(The records Opens)

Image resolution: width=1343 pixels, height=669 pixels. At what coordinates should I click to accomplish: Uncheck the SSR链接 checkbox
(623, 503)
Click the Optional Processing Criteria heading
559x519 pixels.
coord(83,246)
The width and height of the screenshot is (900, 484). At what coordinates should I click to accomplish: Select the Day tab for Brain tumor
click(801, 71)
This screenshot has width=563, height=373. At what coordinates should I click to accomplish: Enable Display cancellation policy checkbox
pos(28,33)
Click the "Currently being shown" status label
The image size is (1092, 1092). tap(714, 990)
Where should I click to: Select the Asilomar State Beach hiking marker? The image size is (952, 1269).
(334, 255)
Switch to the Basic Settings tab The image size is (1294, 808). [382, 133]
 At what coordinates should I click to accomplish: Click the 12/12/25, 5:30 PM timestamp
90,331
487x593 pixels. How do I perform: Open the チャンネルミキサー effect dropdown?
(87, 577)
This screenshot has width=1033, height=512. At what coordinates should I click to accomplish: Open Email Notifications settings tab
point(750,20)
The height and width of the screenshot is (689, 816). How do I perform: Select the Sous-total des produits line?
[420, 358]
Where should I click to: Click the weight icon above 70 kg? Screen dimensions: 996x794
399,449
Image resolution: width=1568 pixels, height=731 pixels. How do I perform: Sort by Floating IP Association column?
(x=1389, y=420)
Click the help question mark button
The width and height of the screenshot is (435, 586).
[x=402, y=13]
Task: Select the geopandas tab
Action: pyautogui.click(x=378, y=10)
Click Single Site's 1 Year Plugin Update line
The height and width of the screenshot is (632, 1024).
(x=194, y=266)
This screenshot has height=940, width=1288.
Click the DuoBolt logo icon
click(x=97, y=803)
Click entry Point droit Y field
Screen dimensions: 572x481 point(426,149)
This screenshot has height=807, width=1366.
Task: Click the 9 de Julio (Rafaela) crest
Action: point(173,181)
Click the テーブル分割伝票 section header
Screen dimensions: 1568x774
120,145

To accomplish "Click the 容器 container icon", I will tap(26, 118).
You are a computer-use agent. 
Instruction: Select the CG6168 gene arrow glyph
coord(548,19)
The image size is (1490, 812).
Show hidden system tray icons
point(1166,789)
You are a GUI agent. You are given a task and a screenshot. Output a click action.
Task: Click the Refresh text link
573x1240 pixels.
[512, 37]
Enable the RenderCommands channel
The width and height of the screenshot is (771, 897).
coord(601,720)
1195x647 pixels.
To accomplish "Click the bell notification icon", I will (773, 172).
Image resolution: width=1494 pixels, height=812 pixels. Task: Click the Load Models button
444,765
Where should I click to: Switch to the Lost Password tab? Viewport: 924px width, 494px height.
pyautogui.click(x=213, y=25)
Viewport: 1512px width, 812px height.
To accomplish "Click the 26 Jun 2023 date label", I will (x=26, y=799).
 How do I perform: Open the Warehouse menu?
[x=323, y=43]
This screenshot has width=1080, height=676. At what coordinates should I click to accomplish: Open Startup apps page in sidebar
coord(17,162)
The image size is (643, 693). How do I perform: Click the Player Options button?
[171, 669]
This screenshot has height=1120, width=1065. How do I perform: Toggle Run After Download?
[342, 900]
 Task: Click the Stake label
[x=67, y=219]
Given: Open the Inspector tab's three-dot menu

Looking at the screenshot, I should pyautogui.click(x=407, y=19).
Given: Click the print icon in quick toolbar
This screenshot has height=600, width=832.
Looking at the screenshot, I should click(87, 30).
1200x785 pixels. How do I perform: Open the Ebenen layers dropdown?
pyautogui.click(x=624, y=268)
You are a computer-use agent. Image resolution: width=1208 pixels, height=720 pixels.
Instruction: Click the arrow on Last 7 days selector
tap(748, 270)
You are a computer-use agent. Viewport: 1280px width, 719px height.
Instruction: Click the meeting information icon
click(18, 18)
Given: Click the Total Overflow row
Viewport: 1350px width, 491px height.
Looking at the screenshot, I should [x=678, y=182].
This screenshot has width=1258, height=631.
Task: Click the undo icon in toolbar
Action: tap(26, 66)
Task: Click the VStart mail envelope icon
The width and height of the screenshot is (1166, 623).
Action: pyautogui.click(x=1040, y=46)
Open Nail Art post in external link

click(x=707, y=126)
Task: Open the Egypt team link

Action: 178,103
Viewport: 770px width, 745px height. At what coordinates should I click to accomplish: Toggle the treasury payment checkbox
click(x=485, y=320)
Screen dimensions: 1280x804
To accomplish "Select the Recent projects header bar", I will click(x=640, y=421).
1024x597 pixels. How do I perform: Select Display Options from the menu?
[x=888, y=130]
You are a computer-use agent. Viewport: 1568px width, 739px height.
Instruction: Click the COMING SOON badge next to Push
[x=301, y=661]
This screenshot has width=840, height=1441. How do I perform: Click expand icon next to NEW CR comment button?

(The records Closes)

→ What is being asked
Lines from the entries that contain the word "computer" are what the answer must hold.

→ Answer box
You are a computer-use agent. 
You are a computer-use agent. Image resolution: width=1208 pixels, height=720 pixels.
You are a computer-use agent. Viewport: 1280px width, 719px height.
You are a computer-use agent. Viewport: 1568px width, 739px height.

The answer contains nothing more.